Existem algumas outras curiosidades sobre o processo relatado em , como a necessidade de que um dos pais pare de trabalhar para dar atenção integral à criança. Por um lado, parece justo, mas por outro, faz com que casais que tenham menos recursos fiquem impedidos de adotar, pois não poderiam parar de trabalhar. Pode parecer estranho pensar, mas existe uma desigualdade social forte no Japão. O Japão também tem uma forte desigualdade de gênero, e vocês já podem imaginar quem vai ter que parar de trabalhar para ficar com os filhos.
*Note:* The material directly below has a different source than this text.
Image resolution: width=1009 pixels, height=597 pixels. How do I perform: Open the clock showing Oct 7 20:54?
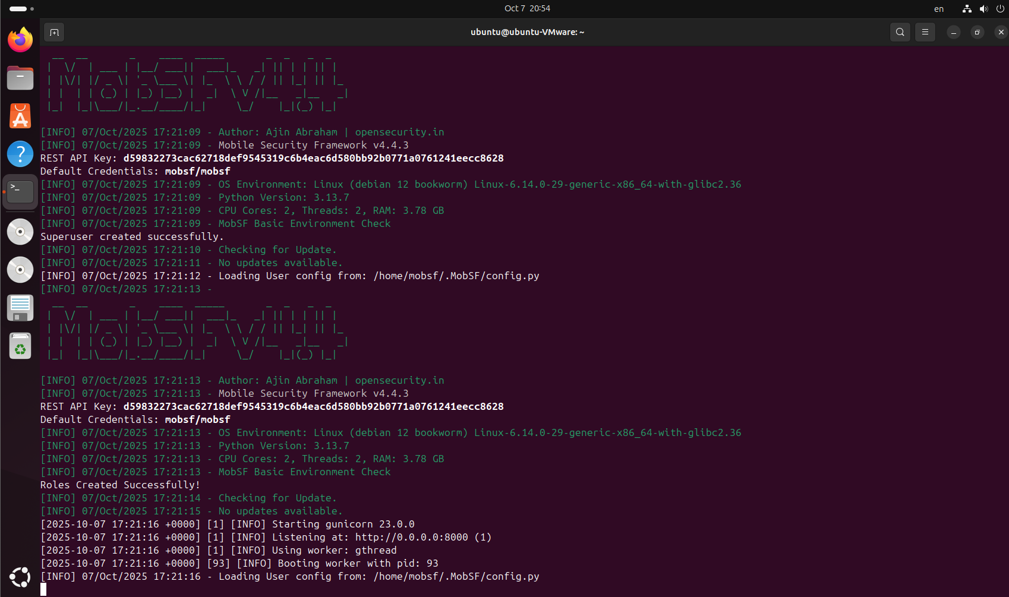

Gravidez na adolescência e conservadorismo
Uma coisa legal de ver filmes de outros países é que você começa a perceber que alguns problemas que você pensa “aff, só no Brasil mesmo”, na verdade existem em todo lugar, mais especificamente, que homem é homem em todo lugar.
Para mim, a verdadeira protagonista de Mães de Verdade é Katakura Hikari (Aju Makita). Tá bem difícil fazer essa resenha sem spoilers, mas vou me esforçar. A forma como uma garota cai na onda e acaba engravidando, sendo abandonada pelo pai da criança; renegada pela família, vista como motivo de vergonha; a vida do pai continua a mesma e a da nova mamãe acaba… É muito Brasil, né não?
Mães de Verdade mostram um conservadorismo muito firme da “família tradicional japonesa”, que é muito pesado, e está mais preocupado (como toda boa família conservadora) no que as pessoas vão pensar, do que em acolher a parte mais fraca nessa história toda, que é a mãe.

Precarização e exploração
Já tô acabando
Outra coisa que dá pra gente ver em Mães de Verdade é a precarização do trabalho das pessoas que estão em “condição de fragilidade”, como costumam falar. Hikari encontra várias mulheres que engravidaram sem poder ter a criança, como ela, e as histórias que elas trazem são muito pesadas. Naomi Kawase tem a sensibilidade de misturar histórias muito tristes com as belíssimas paisagens do Japão, e uma iluminação meio forte. Para mim não é do nada: é uma forma de você conseguir ouvir essas histórias sem sofrer tanto.

Tecnicidades
Mães de verdade junta muito bem a forma de filmar “normal”, com os personagens bem enquadrados, iluminação bem equilibrada e tal, com um aspecto meio “sonhador”, fazendo a iluminação ficar muito forte, mostrando paisagens e tudo o mais. Inclusive, a fotografia que torna uma história que tinha tudo para ser sombria, num filme quente e bem iluminado. a trilha sonora é pouco marcante, mas a edição de som é muito boa. e eu conheço poucos live actions japoneses, mas todo o elenco está ótimo, principalmente Aju Makita interpretando Hikari. Mães de Verdade é um filme lento, mas encarem.

Concluindo
Mães de Verdade fala não só das coisas que eu escrevi aí em cima, mas também de: Quem é a verdadeira mãe? A que pariu? A que está criando? E… porque só uma delas é “de verdade”?
Uma última coisa a dizer é que as cultura pop do japão que eu costumo consumir são animes, mangás, às vezes música. Ver um filme como esses, tão diferente de tudo o que eu estou acostumado a ver, mas ao mesmo tempo tão presente, tão contemporâneo, tão próximo da nossa realidade, foi um belo presente. Ele estreia aqui no Brasil dia 13/05/2021. Então, se tiver a chance, assista!